From a policy perspective, Defending Education likely seeks to take advantage of the momentum with the Department of Education under the second Trump administration after attempted changes to Title IX regulations by the Biden administration were struck down nationwide by a Kentucky federal court in Tennessee v. Cardona this past January. Within days of the inauguration, the Department of Education ordered all educational institutions receiving federal funding to revert to the 2020 Title IX regulations in place during the first administration. In the complaint, Defending Education also cites the first-day executive order establishing the official policy of the federal government “to recognize two sexes, male and female…’Sex’ is not a synonym for and does not include the concept of ‘gender identity.’”
“UW-Madison just became aware of this letter but has not received any contact from OCR regarding the referenced complaint,” university spokesman John Lucas told The Madison Federalist. “If we receive notice of any OCR investigation, we will cooperate.”
The policy in question dates to August 2019, well before the Biden administration announced the intended changes. However, the policy’s roots stretch back to August 2017, when then-Provost Sarah Mangelsdorf, now the president of the University of Rochester, and then-Vice Chancellor for Finance and Administration Laurent Heller, now in a similar role at Johns Hopkins University, created an eight-individual Gender Inclusive Restrooms Facilities (or GIRF) Task Force.
The Task Force was charged with helping create coherent university policy regarding the restroom needs of sexual minorities on campus, after the university’s Facilities Planning & Management received fifteen requests for such facilities during the 2016-17 academic year. The Phase I final report by the GIRF Task Force and a 2018 Diversity Forum presentation only concerned the creation of gender-inclusive restrooms.
However, amid continuing complaints among members of the student body, the absence of a requisite number of gender-neutral restrooms, and budgetary concerns, in the final draft of the policy, the university simply allowed for a student to use whichever restroom they like. In January 2019, over halfway through the GIRF Task Force’s lifespan, the Badger Herald ran an article about the “lack of visibility surrounding gender-neutral restrooms on campus.” By this time, gender-neutral restrooms were present in 60 out of 400 university buildings, but negative experiences continued to be reported by students. Further complicating matters, in planning for the installation of gender-neutral restrooms, “UW administration approved funding for the committee to hire outside agencies to conduct the space and occupancy studies for 50 of the 400 buildings on campus, but Briggs said funding ran out after just 32.”

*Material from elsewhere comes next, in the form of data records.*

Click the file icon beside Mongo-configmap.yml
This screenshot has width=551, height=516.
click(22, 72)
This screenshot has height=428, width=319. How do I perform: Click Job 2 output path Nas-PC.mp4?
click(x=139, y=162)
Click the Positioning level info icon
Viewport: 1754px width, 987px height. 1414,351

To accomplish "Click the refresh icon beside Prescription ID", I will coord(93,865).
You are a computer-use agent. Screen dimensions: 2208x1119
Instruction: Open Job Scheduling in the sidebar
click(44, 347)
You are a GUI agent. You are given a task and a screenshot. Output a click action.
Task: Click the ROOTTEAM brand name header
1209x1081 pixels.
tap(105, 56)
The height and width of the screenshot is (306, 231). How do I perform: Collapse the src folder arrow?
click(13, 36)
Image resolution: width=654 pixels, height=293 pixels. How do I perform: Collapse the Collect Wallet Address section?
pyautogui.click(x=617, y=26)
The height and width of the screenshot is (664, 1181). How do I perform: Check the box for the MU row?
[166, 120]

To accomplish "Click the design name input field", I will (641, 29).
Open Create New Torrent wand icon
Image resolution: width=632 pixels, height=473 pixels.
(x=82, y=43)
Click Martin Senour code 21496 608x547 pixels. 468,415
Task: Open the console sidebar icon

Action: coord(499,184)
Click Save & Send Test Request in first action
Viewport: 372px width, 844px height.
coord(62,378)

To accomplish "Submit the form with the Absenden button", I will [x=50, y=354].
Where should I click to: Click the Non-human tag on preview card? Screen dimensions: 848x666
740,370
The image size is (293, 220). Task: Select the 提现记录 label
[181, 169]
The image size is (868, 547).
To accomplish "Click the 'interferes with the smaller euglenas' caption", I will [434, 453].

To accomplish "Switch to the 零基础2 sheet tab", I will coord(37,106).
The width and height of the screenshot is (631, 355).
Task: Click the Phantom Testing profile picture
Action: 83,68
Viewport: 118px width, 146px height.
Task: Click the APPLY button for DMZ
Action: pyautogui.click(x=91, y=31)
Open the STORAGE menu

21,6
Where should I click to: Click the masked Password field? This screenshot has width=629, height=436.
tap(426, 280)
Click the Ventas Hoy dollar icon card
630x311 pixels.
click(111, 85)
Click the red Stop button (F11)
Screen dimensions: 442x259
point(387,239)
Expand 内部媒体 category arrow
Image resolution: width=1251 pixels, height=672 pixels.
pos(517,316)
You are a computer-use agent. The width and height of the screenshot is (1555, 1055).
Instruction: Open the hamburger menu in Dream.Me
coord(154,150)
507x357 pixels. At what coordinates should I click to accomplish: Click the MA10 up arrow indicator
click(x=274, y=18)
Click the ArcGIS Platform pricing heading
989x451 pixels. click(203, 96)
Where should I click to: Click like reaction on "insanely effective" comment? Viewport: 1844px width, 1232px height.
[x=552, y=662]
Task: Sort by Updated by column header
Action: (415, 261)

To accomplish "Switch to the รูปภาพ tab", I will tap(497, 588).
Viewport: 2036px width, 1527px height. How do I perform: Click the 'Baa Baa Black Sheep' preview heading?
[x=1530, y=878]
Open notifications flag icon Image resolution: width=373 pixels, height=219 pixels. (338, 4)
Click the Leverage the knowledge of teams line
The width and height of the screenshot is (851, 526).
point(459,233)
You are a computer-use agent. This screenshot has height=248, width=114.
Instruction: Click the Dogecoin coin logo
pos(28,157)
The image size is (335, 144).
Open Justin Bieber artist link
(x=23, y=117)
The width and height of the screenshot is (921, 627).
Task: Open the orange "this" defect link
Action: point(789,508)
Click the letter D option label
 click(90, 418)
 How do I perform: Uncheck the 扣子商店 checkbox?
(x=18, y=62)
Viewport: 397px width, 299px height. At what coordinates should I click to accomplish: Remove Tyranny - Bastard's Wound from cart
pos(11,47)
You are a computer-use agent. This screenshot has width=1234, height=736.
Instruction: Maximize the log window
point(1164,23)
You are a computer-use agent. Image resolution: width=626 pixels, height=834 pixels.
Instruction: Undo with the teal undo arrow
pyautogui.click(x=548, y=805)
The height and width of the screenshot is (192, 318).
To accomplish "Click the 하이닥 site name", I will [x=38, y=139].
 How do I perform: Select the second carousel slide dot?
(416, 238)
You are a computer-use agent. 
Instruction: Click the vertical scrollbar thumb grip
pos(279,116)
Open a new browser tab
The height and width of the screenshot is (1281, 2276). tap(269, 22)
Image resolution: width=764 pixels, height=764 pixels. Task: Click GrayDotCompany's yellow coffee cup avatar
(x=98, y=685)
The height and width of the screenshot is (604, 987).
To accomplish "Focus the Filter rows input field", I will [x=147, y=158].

A Campus Planning Committee Meeting presentation from March 2020, which contains an “update” regarding the Gender Inclusive Restroom Policy, confirms the differing goals of the two phases. Phase I dealt with the maintenance and construction of gender-neutral restrooms, while Phase II dealt with “Restroom Policy.” This policy contained the inclusive restroom use statement which made its way into UW-6009: “Students, faculty, staff, visitors and guests may use the restroom, locker room or changing facility in which they feel safest and most comfortable.”
The Gender Inclusive Restrooms Facilities Task Force originally sought to provide an adequate number of separated campus facilities for primarily transgender-identifying people. The growing realization amid campus administration that this was impossible to sufficiently satisfy, as well as a lack of funding for the expansive planned renovation, led to a functionally ambiguous policy, that both touted the achievements of the university in providing these gender-neutral facilities, and said that “restricting individuals to using only restrooms that are not consistent with their gender identity or segregating them from others by requiring them to use gender-neutral or other specific restrooms, singles those users out and may make them fear for their physical safety.”
In April, Defending Education filed a separate civil rights complaint aimed at a race-based scholarship issued by the university in the wake of Students for Fair Admission v. Harvard.